Could you return every line of the material that contains the word "axis"?

★ ★ ★ ★ ★ ★ ★

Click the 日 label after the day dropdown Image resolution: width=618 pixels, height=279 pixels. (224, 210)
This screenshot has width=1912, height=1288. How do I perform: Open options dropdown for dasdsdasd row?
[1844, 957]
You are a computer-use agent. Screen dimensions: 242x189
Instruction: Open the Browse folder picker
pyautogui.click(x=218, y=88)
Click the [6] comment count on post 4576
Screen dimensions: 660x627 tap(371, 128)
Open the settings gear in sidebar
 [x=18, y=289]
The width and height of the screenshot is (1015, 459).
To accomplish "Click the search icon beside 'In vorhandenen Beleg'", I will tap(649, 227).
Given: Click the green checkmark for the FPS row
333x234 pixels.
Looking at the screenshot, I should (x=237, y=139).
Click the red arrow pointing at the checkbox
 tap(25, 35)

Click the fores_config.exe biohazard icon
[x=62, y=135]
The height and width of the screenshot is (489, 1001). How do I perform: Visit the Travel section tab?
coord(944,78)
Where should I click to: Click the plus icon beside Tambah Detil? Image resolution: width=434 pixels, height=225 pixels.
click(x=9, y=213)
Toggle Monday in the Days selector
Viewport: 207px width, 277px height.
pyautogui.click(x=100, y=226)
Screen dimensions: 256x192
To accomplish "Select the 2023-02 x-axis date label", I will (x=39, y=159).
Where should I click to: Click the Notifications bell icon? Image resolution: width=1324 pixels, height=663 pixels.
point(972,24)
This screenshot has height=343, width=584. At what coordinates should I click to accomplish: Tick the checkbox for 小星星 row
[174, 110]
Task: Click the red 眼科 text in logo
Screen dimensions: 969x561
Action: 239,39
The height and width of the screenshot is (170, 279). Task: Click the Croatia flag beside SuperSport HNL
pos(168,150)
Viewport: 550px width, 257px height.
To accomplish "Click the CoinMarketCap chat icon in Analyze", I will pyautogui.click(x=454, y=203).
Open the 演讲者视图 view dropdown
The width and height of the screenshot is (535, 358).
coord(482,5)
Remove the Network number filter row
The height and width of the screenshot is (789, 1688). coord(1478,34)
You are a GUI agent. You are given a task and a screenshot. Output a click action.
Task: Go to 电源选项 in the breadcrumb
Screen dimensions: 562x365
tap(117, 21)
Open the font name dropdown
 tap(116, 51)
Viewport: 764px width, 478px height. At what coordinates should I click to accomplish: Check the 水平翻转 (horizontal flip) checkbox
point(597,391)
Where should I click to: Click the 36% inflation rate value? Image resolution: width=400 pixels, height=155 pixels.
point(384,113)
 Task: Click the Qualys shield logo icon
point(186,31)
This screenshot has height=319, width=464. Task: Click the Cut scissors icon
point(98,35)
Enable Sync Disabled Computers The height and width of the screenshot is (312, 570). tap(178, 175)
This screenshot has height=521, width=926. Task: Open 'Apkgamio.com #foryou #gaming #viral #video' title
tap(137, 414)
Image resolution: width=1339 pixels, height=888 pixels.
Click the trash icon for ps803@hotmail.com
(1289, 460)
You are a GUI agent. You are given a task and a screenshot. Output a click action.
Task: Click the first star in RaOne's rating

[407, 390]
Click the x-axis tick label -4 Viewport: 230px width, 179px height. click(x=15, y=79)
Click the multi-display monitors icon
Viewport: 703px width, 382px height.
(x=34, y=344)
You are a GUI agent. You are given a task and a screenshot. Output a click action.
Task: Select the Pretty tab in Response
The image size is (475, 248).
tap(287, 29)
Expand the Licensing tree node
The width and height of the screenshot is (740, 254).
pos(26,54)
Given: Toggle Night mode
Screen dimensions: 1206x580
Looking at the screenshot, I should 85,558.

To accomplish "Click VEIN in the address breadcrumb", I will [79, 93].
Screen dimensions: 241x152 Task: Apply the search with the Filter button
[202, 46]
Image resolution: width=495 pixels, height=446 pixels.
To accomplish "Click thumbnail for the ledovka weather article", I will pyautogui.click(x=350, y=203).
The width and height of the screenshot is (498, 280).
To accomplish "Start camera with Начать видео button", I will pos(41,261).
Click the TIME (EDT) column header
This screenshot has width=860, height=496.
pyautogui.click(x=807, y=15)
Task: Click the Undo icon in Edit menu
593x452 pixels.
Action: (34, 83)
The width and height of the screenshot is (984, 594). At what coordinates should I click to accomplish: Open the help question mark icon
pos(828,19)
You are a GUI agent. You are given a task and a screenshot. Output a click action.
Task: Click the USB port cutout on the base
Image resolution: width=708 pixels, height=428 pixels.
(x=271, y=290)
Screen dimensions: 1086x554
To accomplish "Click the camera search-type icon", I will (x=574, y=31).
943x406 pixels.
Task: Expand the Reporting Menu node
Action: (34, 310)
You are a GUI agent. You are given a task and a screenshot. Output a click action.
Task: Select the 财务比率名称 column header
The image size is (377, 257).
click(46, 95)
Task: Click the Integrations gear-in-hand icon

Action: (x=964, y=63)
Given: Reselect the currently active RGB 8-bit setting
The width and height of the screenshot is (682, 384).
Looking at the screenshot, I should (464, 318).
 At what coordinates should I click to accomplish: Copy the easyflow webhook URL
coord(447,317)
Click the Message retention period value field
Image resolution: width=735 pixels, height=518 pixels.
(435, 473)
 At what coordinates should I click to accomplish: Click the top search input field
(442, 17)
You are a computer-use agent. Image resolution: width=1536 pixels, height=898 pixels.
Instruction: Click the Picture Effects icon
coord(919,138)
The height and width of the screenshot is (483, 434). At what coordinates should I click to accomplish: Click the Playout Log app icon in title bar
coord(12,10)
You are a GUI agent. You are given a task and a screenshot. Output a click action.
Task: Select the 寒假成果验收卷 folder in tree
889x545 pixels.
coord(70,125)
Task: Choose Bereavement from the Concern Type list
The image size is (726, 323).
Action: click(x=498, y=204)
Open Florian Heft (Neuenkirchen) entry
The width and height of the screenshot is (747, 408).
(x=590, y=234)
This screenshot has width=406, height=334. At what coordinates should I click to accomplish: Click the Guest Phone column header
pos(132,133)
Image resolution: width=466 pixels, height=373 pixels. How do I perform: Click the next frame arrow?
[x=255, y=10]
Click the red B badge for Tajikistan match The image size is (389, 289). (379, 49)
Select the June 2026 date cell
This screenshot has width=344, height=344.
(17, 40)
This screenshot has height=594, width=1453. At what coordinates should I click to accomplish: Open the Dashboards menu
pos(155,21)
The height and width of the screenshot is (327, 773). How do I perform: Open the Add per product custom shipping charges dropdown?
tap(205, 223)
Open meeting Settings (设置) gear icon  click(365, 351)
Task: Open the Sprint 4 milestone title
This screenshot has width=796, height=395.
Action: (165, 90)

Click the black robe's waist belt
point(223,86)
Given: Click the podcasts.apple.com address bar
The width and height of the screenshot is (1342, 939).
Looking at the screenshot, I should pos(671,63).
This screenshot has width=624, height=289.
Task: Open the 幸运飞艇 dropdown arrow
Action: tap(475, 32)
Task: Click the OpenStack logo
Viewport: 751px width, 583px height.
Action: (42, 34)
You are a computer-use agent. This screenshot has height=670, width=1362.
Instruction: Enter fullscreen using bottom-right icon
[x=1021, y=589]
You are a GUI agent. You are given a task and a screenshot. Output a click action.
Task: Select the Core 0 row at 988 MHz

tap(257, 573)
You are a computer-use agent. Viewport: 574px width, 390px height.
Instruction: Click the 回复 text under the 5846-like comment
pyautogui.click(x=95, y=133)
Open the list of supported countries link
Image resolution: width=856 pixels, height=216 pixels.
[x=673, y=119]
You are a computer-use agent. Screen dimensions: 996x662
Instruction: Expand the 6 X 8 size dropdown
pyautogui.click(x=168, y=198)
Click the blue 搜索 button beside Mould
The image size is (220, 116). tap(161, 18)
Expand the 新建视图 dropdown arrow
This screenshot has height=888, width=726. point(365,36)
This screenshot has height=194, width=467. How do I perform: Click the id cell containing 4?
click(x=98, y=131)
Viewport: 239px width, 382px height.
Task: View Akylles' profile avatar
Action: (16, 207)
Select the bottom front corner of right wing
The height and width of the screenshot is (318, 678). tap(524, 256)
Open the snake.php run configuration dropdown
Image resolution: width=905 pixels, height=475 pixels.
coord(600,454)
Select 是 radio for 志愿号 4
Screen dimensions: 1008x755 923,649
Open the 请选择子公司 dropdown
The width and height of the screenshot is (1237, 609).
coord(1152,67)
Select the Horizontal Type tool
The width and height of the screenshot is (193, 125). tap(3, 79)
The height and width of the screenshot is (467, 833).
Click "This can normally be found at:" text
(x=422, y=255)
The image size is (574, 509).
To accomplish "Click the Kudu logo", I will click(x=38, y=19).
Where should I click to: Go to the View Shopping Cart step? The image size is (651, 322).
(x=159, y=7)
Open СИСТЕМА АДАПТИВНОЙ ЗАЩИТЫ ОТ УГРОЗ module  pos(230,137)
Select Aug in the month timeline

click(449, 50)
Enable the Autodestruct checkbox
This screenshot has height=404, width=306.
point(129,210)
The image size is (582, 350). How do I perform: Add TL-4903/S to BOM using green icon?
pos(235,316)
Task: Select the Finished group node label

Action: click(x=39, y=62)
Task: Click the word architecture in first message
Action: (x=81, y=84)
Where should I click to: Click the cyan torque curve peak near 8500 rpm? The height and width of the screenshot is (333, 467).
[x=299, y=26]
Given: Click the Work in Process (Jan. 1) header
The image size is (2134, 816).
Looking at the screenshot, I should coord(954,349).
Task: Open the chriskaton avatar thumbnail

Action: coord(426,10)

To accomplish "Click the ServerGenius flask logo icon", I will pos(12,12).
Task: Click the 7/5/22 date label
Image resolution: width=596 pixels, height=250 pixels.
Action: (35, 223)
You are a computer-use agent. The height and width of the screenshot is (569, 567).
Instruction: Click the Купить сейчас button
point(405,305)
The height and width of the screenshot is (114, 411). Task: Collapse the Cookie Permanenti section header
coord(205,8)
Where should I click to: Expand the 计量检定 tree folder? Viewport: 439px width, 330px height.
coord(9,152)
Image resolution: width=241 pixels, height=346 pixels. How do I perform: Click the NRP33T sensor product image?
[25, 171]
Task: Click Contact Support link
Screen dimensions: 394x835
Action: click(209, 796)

★ ★ ★ ★ ★ ★ ★

RESPONSE FOR THIS EXERCISE:
To accomplish "Select the 2023-02 x-axis date label", I will (x=39, y=159).
Click the x-axis tick label -4 Viewport: 230px width, 179px height. click(x=15, y=79)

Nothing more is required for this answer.